How Long Do You Stay Contagious With COVID?

Most people with COVID-19 are contagious for about 6 to 10 days after symptoms start. You can actually begin spreading the virus 1 to 2 days before you feel sick, and infectious virus has been detected up to 9 days after symptom onset. No infectious virus was found beyond day 10 in vaccinated people with mild or asymptomatic infections.

When You’re Most Contagious

The contagious window opens before you even know you’re sick. Spread can begin 1 to 2 days before symptoms appear, which is one reason COVID spreads so efficiently. Viral shedding peaks in the first few days of illness, then gradually declines.

In a study of vaccinated individuals with Omicron infections, 20% to 30% of symptomatic patients were shedding live, infectious virus at any given point from just before symptoms started through day 9. After day 10, researchers detected no infectious virus at all. Even people without symptoms shed infectious virus for 6 to 9 days after diagnosis.
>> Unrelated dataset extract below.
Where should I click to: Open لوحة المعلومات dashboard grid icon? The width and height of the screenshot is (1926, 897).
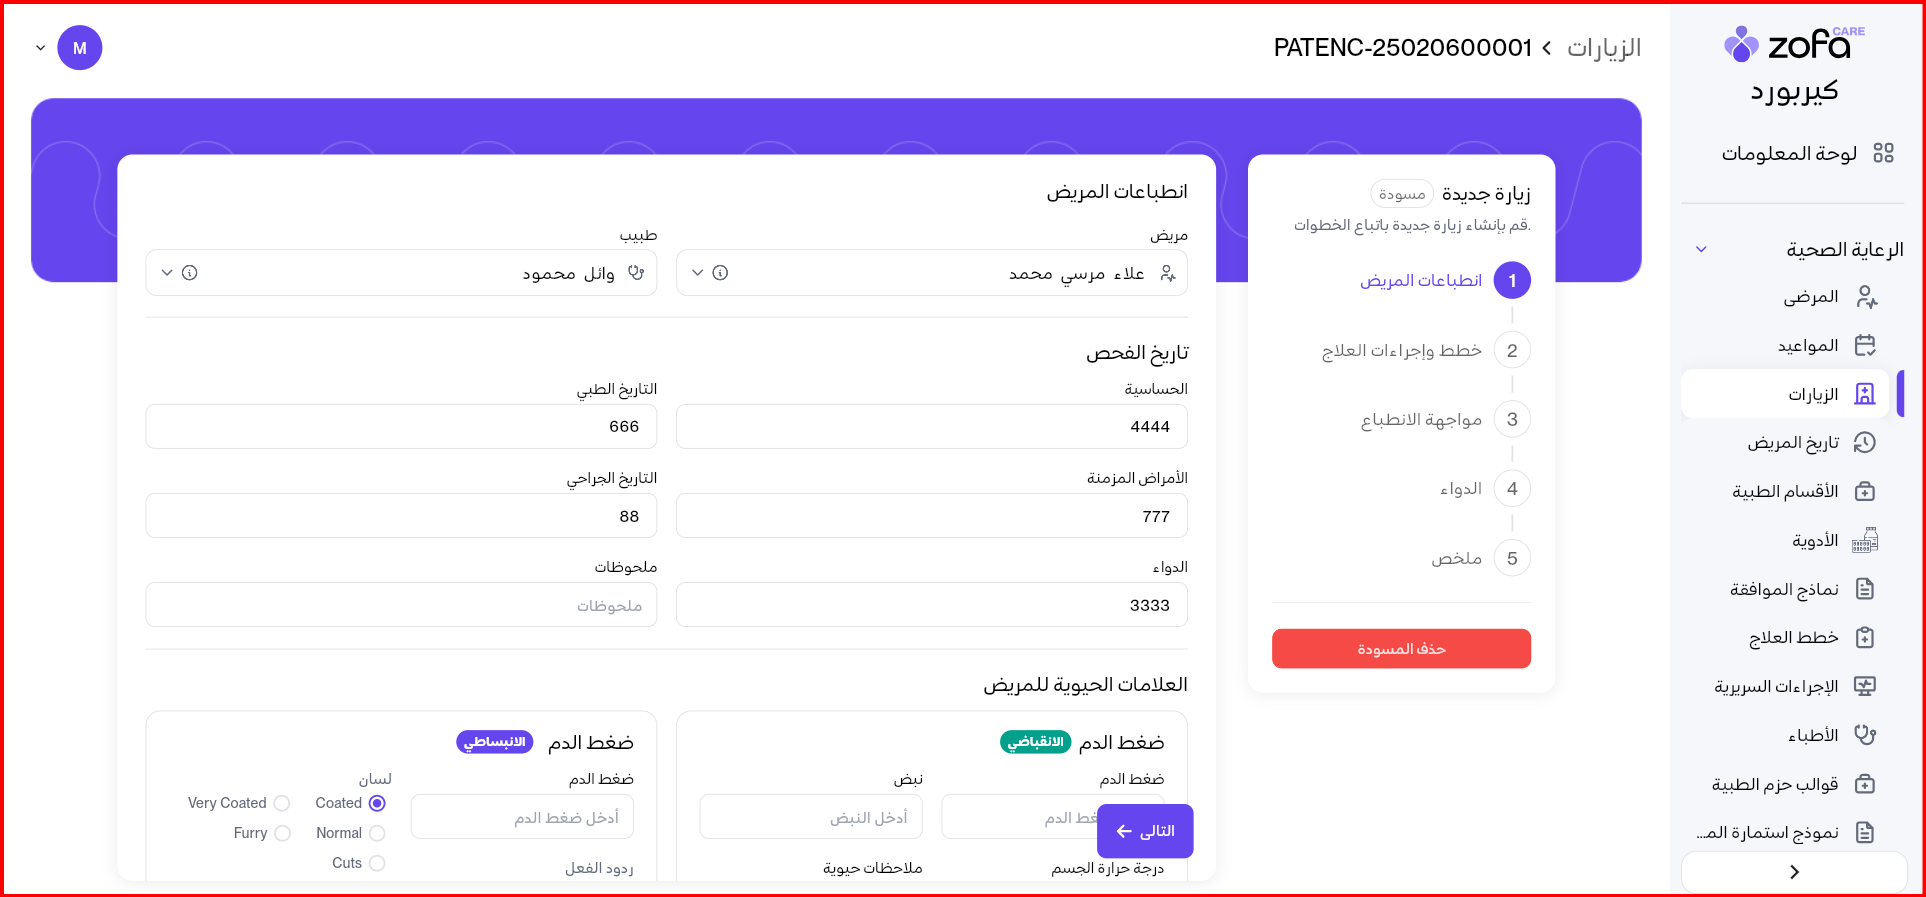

An important detail: about 30% of people were still shedding infectious virus up to 2 days after their symptoms had resolved. So feeling better doesn’t mean you’ve immediately stopped being contagious. However, no virus was detected beyond 3 days after symptoms cleared.

Current CDC Guidance on Returning to Normal

The CDC’s current approach groups COVID with other respiratory viruses like flu and RSV. You can return to normal activities when both of these have been true for at least 24 hours: your symptoms are improving overall, and you haven’t had a fever without using fever-reducing medication.

Even after meeting those criteria, the CDC notes you’re likely still somewhat contagious. Your body takes additional time to fully clear the virus. During that transition period, wearing a mask around others and improving ventilation reduces the risk of spreading it.

Severe Illness and Longer Contagious Periods

The 10-day window applies to mild and moderate cases. If you were sick enough to need hospitalization or supplemental oxygen, you may remain infectious longer. The CDC recommends that people with severe COVID isolate for at least 10 days and potentially up to 20 days, depending on how the illness progresses.

People who are moderately or severely immunocompromised face the longest contagious periods, regardless of how mild their symptoms are. They can shed live virus for more than 20 days. The CDC recommends at least 20 days of isolation for this group, with serial testing and specialist guidance to determine when it’s safe to end precautions.

Antiviral Rebound Can Restart the Clock

Some people who take the antiviral Paxlovid experience a rebound, where symptoms return or a test turns positive again after finishing treatment. It’s not yet clear whether rebound carries the same transmission risk as the initial infection, but caution applies. If you experience rebound, the guidance is to re-isolate for at least 5 days and wear a mask for 10 days after rebound symptoms began. The same criteria apply for ending that isolation: no fever for 24 hours and improving symptoms.

What About a Lingering Cough?

A cough that hangs on for weeks after COVID is common and doesn’t necessarily mean you’re still contagious. The key markers are overall symptom improvement and the absence of fever. The CDC lists cough among COVID symptoms but uses overall trajectory, not any single symptom, as the benchmark. If your cough is gradually fading and you’ve been fever-free for at least 24 hours, you’ve likely moved past peak infectiousness. The same applies to lingering fatigue or reduced sense of taste.

How Rapid Tests Help Gauge Contagiousness

Rapid antigen tests aren’t perfect, but they’re a useful tool for figuring out whether you’re still contagious. PCR tests are more sensitive but can stay positive for weeks because they pick up viral fragments long after you’ve stopped being infectious. Antigen tests are better at detecting actively replicating virus.

When compared against viral culture (the gold standard for detecting live virus), rapid antigen tests correctly identified infectious individuals about 80% of the time. That sensitivity climbed to 85% on days when people had symptoms and reached 94% on days with fever. On days without symptoms, though, sensitivity dropped to just 45% compared to culture results.

What this means practically: a positive rapid test, especially when you still have symptoms, is a strong signal you’re still contagious. A negative rapid test after your symptoms have improved is reassuring, though not a guarantee. Two negative rapid tests taken 48 hours apart give you considerably more confidence that you’ve cleared the infectious phase.

Asymptomatic Cases Still Spread the Virus

People who never develop symptoms can still transmit COVID. The contagious window for asymptomatic cases follows roughly the same 6-to-9-day pattern seen in symptomatic infections, counted from the date of a positive test or estimated exposure. This makes asymptomatic spread particularly tricky, since there’s no fever or cough to prompt isolation. If you test positive but feel fine, the same precautions apply: you’re shedding virus and can pass it to others during that window.